WHAT THE TASK REQUIRES — Could you report every line of the listing below that holds the word "heading"?

(TASK MATERIAL Opens)

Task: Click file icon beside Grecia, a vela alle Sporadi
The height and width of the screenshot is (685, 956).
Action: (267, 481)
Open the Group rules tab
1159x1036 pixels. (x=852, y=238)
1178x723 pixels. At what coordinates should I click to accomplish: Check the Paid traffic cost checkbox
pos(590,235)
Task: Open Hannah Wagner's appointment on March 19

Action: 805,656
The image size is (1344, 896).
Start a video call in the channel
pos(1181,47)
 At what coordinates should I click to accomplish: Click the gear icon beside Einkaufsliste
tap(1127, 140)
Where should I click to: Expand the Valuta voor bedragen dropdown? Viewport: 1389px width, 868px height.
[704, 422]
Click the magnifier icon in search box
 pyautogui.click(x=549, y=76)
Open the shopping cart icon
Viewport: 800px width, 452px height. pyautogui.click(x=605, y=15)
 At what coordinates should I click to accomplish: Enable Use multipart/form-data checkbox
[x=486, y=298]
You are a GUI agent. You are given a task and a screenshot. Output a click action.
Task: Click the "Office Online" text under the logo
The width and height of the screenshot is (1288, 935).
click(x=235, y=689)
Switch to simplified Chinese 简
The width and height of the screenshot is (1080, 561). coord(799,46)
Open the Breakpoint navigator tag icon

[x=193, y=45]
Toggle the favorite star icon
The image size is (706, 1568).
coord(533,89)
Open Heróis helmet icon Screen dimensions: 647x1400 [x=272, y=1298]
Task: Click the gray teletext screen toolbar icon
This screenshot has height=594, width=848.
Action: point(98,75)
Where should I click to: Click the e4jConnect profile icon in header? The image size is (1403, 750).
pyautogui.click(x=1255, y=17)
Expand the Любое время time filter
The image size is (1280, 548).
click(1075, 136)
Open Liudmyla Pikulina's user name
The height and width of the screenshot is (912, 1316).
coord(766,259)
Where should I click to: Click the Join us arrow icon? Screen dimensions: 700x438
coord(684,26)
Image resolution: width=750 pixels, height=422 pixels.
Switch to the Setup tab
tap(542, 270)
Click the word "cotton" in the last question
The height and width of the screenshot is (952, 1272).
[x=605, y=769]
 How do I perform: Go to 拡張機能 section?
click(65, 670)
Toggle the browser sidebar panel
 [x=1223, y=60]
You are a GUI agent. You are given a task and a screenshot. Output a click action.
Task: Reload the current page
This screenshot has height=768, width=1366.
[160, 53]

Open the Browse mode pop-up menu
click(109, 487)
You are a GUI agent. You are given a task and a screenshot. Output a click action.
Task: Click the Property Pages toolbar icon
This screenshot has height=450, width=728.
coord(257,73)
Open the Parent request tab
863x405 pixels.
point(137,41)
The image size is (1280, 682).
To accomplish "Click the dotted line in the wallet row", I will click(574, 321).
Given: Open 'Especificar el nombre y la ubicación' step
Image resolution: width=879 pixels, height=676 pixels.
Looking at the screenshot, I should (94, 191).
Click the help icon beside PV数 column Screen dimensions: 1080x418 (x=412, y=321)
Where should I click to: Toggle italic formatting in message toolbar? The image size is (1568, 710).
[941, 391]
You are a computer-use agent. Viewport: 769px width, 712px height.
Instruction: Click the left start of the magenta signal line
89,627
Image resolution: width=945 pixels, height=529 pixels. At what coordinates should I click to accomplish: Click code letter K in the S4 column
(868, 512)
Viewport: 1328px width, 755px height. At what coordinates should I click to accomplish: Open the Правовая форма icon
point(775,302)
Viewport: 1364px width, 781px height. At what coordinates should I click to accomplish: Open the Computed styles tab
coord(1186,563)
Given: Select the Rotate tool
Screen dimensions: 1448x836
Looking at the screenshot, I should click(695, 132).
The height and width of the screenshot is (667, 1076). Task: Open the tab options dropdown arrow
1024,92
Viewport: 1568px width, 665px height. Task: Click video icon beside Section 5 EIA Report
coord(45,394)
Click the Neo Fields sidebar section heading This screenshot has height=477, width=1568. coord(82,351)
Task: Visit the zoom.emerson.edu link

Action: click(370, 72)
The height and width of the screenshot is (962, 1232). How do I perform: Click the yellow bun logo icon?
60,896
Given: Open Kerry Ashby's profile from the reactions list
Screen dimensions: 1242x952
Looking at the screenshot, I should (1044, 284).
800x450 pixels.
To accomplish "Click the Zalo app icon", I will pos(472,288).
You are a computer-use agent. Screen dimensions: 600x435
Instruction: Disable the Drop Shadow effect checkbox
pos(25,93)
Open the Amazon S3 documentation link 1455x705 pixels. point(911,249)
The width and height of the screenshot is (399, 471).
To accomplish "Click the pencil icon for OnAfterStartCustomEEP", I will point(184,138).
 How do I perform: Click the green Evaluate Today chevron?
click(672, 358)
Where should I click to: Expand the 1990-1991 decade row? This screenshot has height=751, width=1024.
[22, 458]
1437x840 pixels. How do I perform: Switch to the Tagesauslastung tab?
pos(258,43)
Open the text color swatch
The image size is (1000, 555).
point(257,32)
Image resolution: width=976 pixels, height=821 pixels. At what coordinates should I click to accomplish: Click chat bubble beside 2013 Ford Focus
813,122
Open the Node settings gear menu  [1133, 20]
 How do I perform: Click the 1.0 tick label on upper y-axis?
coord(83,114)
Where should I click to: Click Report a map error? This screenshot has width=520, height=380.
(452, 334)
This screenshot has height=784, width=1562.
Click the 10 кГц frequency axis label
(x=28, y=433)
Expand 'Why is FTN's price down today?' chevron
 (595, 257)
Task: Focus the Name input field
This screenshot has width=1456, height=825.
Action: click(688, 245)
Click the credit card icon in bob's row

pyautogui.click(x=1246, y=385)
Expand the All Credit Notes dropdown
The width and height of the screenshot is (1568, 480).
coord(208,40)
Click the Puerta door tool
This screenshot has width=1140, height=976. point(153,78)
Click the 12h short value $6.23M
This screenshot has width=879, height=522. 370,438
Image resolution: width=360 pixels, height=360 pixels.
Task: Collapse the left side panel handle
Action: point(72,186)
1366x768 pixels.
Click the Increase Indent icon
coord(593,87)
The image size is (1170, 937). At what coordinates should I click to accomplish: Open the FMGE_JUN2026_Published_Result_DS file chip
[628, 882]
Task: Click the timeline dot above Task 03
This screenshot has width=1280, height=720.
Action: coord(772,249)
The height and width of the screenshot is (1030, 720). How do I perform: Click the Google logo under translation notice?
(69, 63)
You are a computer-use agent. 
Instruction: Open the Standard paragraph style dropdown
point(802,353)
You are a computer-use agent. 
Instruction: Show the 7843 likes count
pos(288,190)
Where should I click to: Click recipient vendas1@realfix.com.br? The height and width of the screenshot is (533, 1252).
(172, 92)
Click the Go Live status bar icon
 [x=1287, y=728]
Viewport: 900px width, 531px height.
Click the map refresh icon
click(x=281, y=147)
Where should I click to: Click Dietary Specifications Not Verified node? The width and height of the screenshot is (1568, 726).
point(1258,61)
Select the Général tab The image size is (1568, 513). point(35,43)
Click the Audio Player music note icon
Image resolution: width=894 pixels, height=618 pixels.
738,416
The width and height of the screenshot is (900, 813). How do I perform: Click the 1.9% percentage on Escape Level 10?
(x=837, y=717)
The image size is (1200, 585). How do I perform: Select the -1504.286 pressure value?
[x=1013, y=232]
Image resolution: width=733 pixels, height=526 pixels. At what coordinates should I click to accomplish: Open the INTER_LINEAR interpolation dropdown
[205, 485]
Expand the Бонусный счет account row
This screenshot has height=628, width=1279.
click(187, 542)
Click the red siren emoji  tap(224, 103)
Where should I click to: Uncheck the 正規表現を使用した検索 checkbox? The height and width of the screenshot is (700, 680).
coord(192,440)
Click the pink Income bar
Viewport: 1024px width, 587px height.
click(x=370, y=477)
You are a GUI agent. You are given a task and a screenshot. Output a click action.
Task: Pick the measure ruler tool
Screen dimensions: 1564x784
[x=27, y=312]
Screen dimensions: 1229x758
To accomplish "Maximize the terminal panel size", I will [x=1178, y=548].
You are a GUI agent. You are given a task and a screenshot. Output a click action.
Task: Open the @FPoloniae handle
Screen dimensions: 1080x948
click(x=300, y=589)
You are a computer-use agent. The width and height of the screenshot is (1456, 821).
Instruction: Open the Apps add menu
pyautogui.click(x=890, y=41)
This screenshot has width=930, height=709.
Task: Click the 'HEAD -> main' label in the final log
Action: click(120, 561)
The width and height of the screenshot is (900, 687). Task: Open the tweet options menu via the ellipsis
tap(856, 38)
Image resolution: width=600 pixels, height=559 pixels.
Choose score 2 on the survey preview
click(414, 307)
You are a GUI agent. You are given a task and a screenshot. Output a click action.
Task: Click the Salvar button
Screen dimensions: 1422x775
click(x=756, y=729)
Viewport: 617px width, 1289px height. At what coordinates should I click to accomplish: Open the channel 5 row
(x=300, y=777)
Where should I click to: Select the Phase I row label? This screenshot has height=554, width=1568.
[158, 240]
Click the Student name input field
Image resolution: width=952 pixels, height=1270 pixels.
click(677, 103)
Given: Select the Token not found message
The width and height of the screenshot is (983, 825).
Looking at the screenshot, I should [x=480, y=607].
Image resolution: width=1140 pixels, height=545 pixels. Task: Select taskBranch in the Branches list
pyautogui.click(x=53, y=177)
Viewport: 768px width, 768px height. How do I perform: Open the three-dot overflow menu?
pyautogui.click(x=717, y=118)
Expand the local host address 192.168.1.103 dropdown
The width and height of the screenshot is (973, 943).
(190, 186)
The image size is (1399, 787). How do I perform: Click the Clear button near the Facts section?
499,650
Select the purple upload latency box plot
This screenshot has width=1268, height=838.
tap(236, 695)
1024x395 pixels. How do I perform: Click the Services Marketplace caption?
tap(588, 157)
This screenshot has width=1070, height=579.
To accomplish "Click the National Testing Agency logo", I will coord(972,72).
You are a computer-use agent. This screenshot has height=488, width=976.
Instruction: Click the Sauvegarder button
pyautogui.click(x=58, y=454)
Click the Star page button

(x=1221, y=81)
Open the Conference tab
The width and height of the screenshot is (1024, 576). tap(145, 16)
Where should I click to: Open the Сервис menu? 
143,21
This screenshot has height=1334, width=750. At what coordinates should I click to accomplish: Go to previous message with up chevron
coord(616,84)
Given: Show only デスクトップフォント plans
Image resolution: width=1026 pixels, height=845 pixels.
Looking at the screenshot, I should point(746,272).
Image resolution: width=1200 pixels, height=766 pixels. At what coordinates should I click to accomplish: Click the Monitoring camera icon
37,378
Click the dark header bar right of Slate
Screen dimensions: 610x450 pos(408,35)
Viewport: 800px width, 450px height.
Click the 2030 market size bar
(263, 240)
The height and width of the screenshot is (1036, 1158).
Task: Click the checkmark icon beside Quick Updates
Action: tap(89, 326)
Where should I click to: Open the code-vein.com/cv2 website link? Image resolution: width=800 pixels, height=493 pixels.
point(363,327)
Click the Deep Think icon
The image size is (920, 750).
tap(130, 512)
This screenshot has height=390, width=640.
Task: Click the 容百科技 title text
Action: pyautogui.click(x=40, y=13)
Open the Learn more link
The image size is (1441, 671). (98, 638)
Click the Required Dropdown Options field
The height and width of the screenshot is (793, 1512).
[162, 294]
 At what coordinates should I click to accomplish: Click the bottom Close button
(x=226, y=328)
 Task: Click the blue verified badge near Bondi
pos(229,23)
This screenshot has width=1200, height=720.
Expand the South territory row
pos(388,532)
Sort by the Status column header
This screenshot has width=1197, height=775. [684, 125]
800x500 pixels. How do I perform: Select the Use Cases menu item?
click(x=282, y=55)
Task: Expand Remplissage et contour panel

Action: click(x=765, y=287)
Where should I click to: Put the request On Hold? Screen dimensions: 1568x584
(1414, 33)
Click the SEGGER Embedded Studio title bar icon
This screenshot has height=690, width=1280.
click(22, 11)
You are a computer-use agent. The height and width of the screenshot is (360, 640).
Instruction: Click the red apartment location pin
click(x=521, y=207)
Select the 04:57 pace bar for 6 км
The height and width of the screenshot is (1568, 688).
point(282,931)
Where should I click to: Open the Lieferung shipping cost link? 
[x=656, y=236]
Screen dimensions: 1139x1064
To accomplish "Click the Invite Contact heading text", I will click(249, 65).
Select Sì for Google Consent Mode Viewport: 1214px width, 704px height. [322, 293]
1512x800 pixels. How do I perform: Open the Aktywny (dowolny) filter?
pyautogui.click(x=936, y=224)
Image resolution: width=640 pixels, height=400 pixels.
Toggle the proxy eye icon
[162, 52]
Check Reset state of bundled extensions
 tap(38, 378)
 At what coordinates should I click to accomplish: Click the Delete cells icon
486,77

(TASK MATERIAL Closes)

REPLY —
Click the Neo Fields sidebar section heading This screenshot has height=477, width=1568. coord(82,351)
To accomplish "Click the Invite Contact heading text", I will click(249, 65).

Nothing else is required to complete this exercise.